In the context of a tax audit of computerized accounting systems, the tax authorities, via their auditors, who are planning to implement computerized processing, must detail this in a letter sent to the company concerned. This was reiterated by the Conseil d'Etat in a ruling handed down on January 5 concerning the level of information to be communicated to the audited company.
What are companies' obligations?
The tax audit procedure for computerized accounting systems is now widespread, and the relative leniency hitherto accorded to beneficiaries is now a thing of the past.
Computerized accounting covers all systems that contribute to the production of accounting entries. Companies falling within the scope of this procedure are subject to two types of obligation:
- an obligation to present documentation,
- an obligation to present data and computer processing.
The first is to provide the tax authorities with up-to-date and exhaustive documentation, enabling the auditor to understand the information system used during the period under review. The second requires companies to provide information, data or computer processing contributing directly or indirectly to the formation of accounting or tax results and the preparation of mandatory returns.
In accordance with these obligations, companies are required to provide the auditor with a dematerialized copy of their accounting records.
What are the auditor's obligations?
The auditor is subject to certain obligations. In the event of a tax audit involving a company with computerized accounting systems, there are three ways in which computer processing can be implemented:
- by the auditor outside the audited company's premises, using copies provided by the audited company on computer media;
- by the auditor on the company's equipment;
- or by the company itself on its own equipment.
The company being audited must be able to choose between these three options. This means that the auditor must send the company a letter containing precise information. In a ruling handed down on January 5, 2023, the Conseil d'Etat rightly pointed out that the administration was not obliged to mention the possibility of reconstituting revenue in this letter.

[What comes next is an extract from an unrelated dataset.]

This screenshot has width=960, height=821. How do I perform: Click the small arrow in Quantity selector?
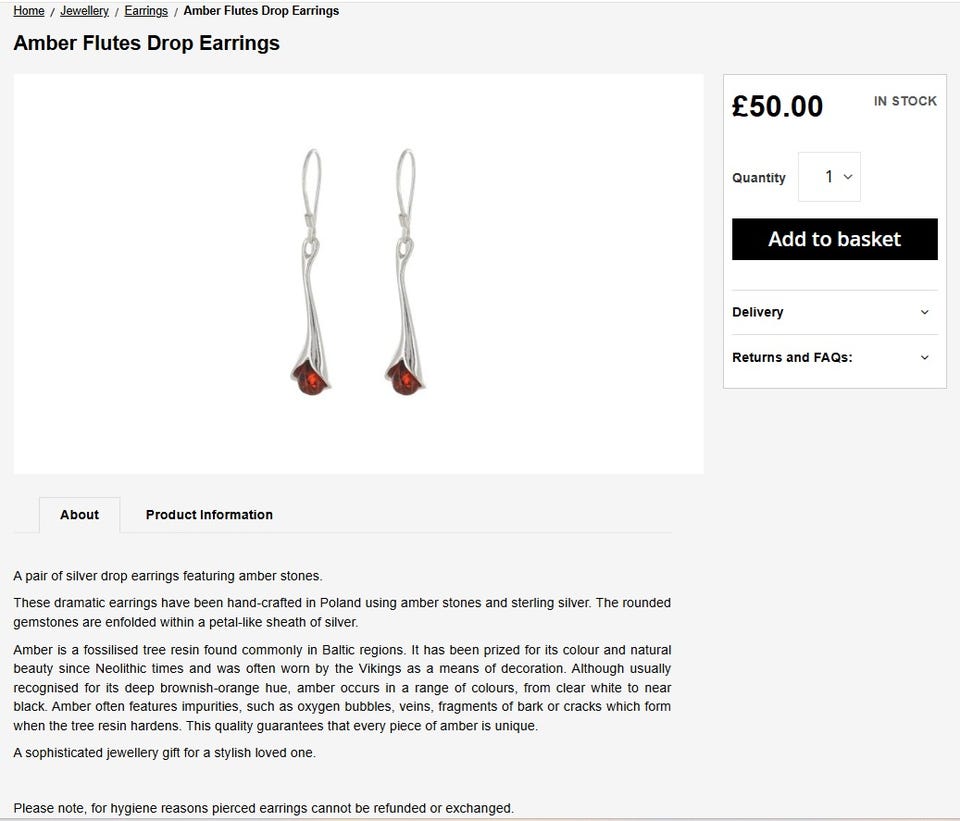tap(848, 177)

In this case, a company operating in the restaurant sector was subject to an accounting audit, as a result of which the tax authorities assessed it for value-added tax arrears for the period from January 1, 2010 to May 31, 2013, additional corporate income tax assessments, penalties and the fine provided for under article 1759 of the French General Tax Code. The company had requested that these items be discharged, arguing that the auditor had not been sufficiently precise about the nature of the investigations requested. The Conseil d'Etat did not rule in the company's favor, considering that the letter sent by the auditor allowed the company to make a choice between the three aforementioned options in full knowledge of the facts and with sufficient time to do so.